Dar, 45, belongs to north Kashmir's Baramulla town.

He hails from a family that was influenced by the Jamaat-e-Islami ideology whose best known face in the valley is hardline separatist leader Syed Ali Geelani. The latter hails from the adjacent Sopore town.

Dar says his intention while joining the cadres of the HM was to reform society on Islamic lines. He was the HM spokesman for five years and the security forces ranked him among the top 10 most wanted guerrillas in the valley.

But after his arrest and subsequent release he felt that instead of trying to reform society with the help of the gun, it was better to continue the campaign through interactions with the younger generation here.
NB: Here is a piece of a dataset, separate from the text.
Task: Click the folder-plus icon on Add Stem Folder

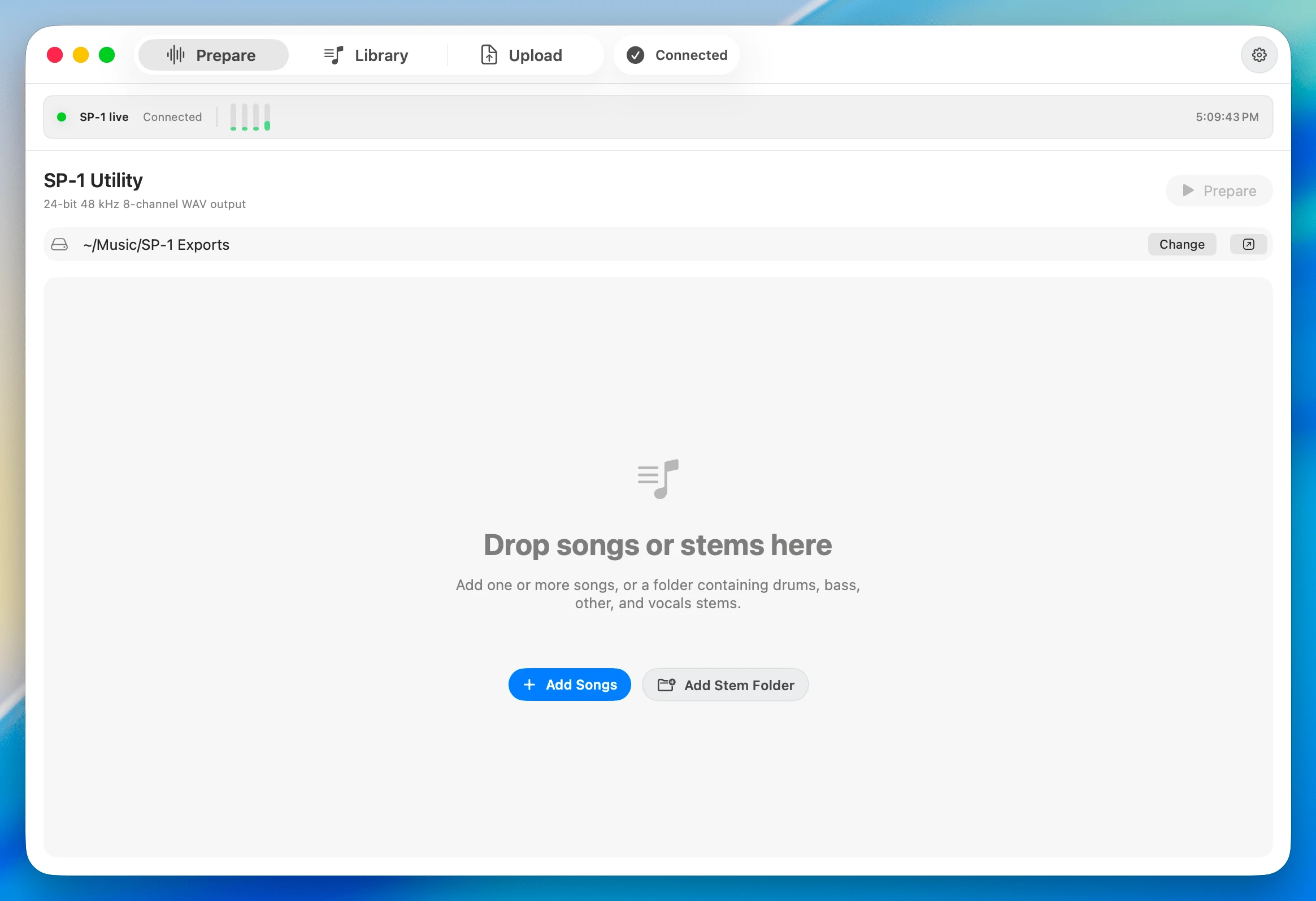Action: 666,685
Dar feels the role of the gun was to create an awakening among Kashmiris, which has been achieved, and now is the time for propagation of Islamic ideology through dialogue and discourse.
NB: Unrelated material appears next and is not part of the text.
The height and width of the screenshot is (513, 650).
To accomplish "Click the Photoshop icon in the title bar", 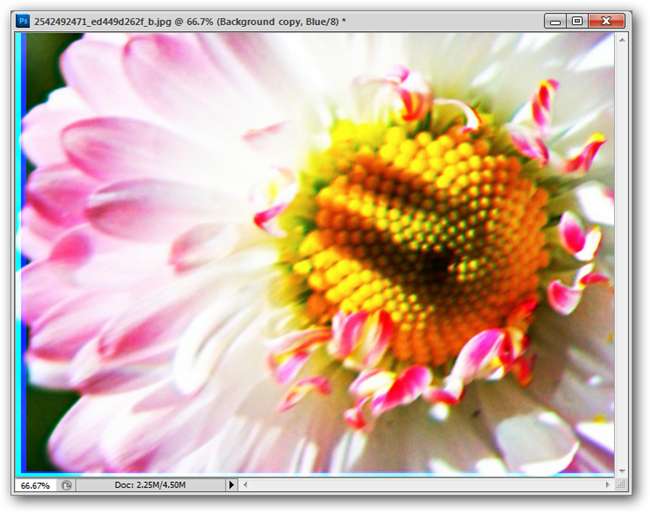I will coord(23,20).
He says he will continue to work against drug abuse which poses a serious threat to society and is also against the teachings of Islam.

"We have set up a counselling centre in Sopore town and I spend most of my time with local youths, educating them about the dangers of drug misuse.

"It is the duty of every Kashmiri to protect the future generation from the dangers of drug abuse and I am trying to do my bit in that direction," Dar said.

Dar parries questions when asked about the Afghan drug mafia.

"It is misinformation. Drug abuse is everywhere, be it in Pakistan, India, America or Afghanistan. Isn't charas (Marijuana) being cultivated in the valley?" he asks.

State police say Dar is at liberty to continue his anti-drug campaign and would even be helped to promote it.

"This is what we have always been asking the militants to do. Abjure violence and work through peaceful means to reform society. If you want a change, there are always peaceful means available to bring forth that change," said a senior police officer commenting on Dar's campaign.

From a gun-wielding underground guerrilla to an anti-drug campaigner, Dar's new avatar is a far cry from his past.